Filed under: Uncategorized

July 24, 2004 | Unknown

A Weapon of War



Earlier this year the world was, if sometimes pruriently, appalled at the sexualised violence inflicted on male inmates by female soldiers at Abu Ghraib prison in Iraq.
Garnering less attention, but creating more victims, has been the systematic sexual assault of Sudanese women and girls as part of a strategy to capture Darfur, an area containing much needed resources such as water.
The Australian recently referred to an Amnesty International report which informed that, “Sudanese Arab militiamen were raping women and young girls in a violent campaign intended to drive black Africans from the troubled western region…”
The rape of females from a hostile and/or endangered population has long been an aspect of combat and terrorist actions.
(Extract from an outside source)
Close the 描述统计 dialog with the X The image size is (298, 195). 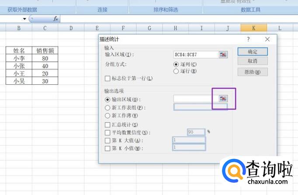(x=267, y=39)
In Claudia Card’s paper, Rape as a Weapon of War, Vietnamese, Pakistani, Native American and Rwandan women are acknowledged as some of those who have suffered thus.
At the end of 2003, news24.com discussed those in the Democratic Republic of Congo, some as young as four, who had been similarly attacked, with the prevalent notion that “sex with young virgins cures AIDS” doubtlessly used as a rationale for some violators of infants.
The ‘success’ of rape as a method to force a people from a specific location appears to depend on perpetrators and persecuted adhering to rigid and rudimentary patriarchal structures and beliefs.
That is, for example, one side thinks sexual abuse is a legitimate weapon since females have no rights and the other considers rape only inasmuch as it diminishes them as men and ‘stains’ women.
While “martial rape” unites the first group, the latter is compelled to flee, is weakened as a combatant force and allows the basic unit of their society to disintegrate because they usually won’t let victimised females back into their lives.
As Card argues, “why women are targeted today has more to do with….cross-cultural symbolic meaning among men in patriarchies of rape as dominance – dominance not simply over women but in war even more importantly over other men who are assumed to take pride in being protectors of women”.
An article in The Age on 29 May 2004 hinted at a noteworthy by-product of men’s absence or desire not to communicate about rape, as women such as seventeen year old Radiya, who typically would be unseen and not heard from, talked about their experiences after trekking extraordinary distances in desperate conditions to obtain help.
One place they ended up is Chad, where approximately a fifth of Darfur’s one million displaced are to be found.
That around a third of Rwanda’s rape victims (April 1994 – April 1995) ended assault induced pregnancies could be cited as evidence these women have the capacity to rebel within their heavily restricted lives, even though it was most likely understood as a survival mechanism.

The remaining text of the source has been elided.